Guest post by our mentor, VP of Engineering at Eldarion, Patrick Altman.
Early in the life of your startup a key decision you’ll have to make will be the choice of a technology stack. A facet of this choice will be choosing whether to build everything yourself or integrate with pre-existing components. For these pre-existing components there are closed source, proprietary options as well as those of the open source variety.
There is obviously a spectrum here as you don’t have to be 100% open or 100% closed. I’d like for you to consider being as open as possible, keeping only core IP private where it is strategic to do so, and use as much open source as possible. There are many reasons for this open source strategy.
As a new startup one of your most precious resources is time. As much of your time as possible should be focused on product. Whether that be marketing, customer development, or coding, if what you are doing is not moving the product forward it is waste.

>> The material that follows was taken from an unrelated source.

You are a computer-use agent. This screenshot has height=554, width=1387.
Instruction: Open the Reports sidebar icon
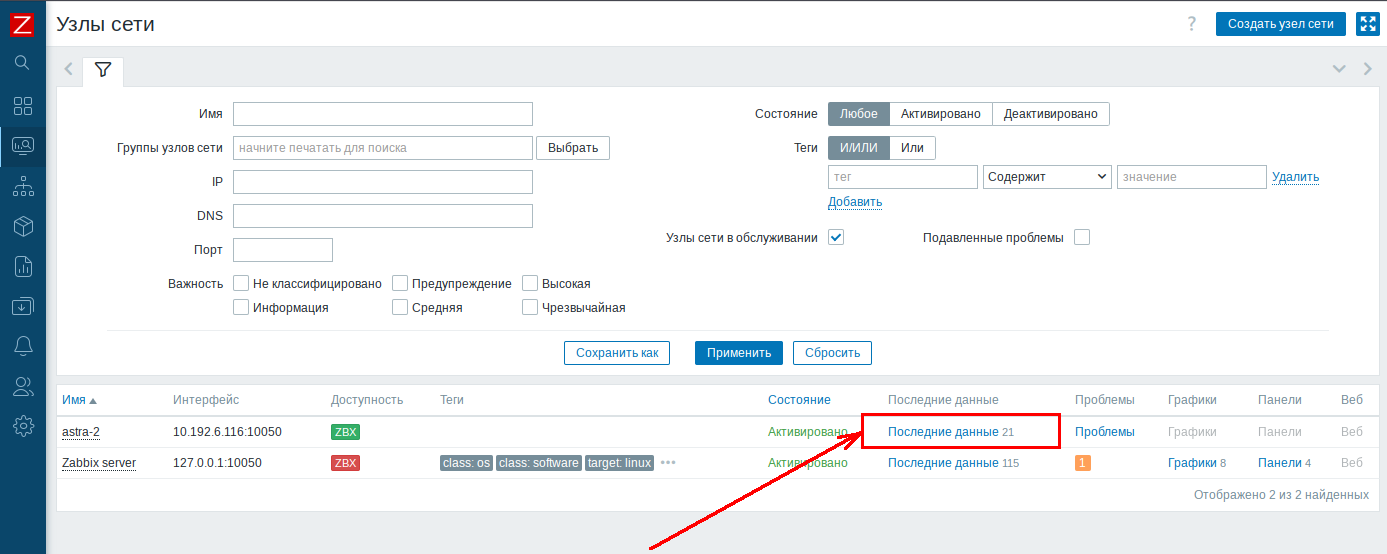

Waste is necessary. You have to keep your books. You have to setup a necessary legal structure. There are always some bits of infrastructure you must code. However, you should seek to minimize these activities whenever you can to free more time to push your product forward.
One way we have done this at Eldarion is to use existing open source components for infrastructure (user registration, authentication, password resets, email confirmations, gamification features, referral systems, etc). If the components didn’t exist or failed to work like we wanted, we built them. Then, the next client (or our own site) that had a similar need had a simple plug and play solution available. This has yielded more and more time for focusing on core value rather than reinventing the same tired wheel.
Conserving cash is a necessary skill to develop for any business, but it is especially important for a startup. If you can accomplish a lot with a little (both in man-hours as well as capital expenses) you will give yourself a better chance at an “investable story”. You need to be able to generate revenue of course but the lower your costs, the better your margins will be.
By using open source software you are free to make good technology decisions rather than burdened by the restrictions of affordability. As a developer in the age of GitHub your options for open source packages are extensive.
I have generally found higher code quality that is open source than that of closed source. This is especially true the more popular the project. There seems to be extra care given to quality when code is public rather than where no one will see it and deadlines trump all long term goals such as maintainability and readability. The more popular the component the more it’s getting exercised in different scenarios by different people. This means bugs are found faster. Since its open source it’s easy, if not customary, to submit a patch or pull request when reporting the bug.
When you buy licenses to proprietary software you need to track and audit your compliance to the terms of these licenses. The more software you purchase the more you have to maintain. It can create additional due diligence issues upon potential investment or acquisition.
It must be noted that you still need to pay attention to open source licenses. Some are worse than others. For instance, I normally shy away from anything that is not BSD or MIT. I generally run from GPL. The reasons why are beyond the scope of this post, but hit me up online if you want to discuss.
Community is a powerful force that should not be discounted. Every open source community is different but in my experience, I have grown the most as an engineer through my involvement in subsets of the Python and Django communities.
In getting involved in Boto and Pinax and writing open source code in various projects in these communities, I got amazing feedback from experts. This was much better than learning from a book or huddled in a cubicle all in my own.
When there were issues that I faced in production or emergency development, I didn’t have to get a support request into an Oracle or Microsoft and pay through the nose, I was able to hop on a mailing list, IRC channel, or Twitter and was able to find incredible help from great people volunteering their time and expertise. This is invaluable to you as a young starter.
You are going to learn more, grow faster, and often find better support if you leverage open source. The parts of your system that come from open source are likely to be of higher quality and you will have better access to updates. There may be legitimate reasons for not choosing open source. However, you owe it to yourself and your investors (current or future) to consider open source options first.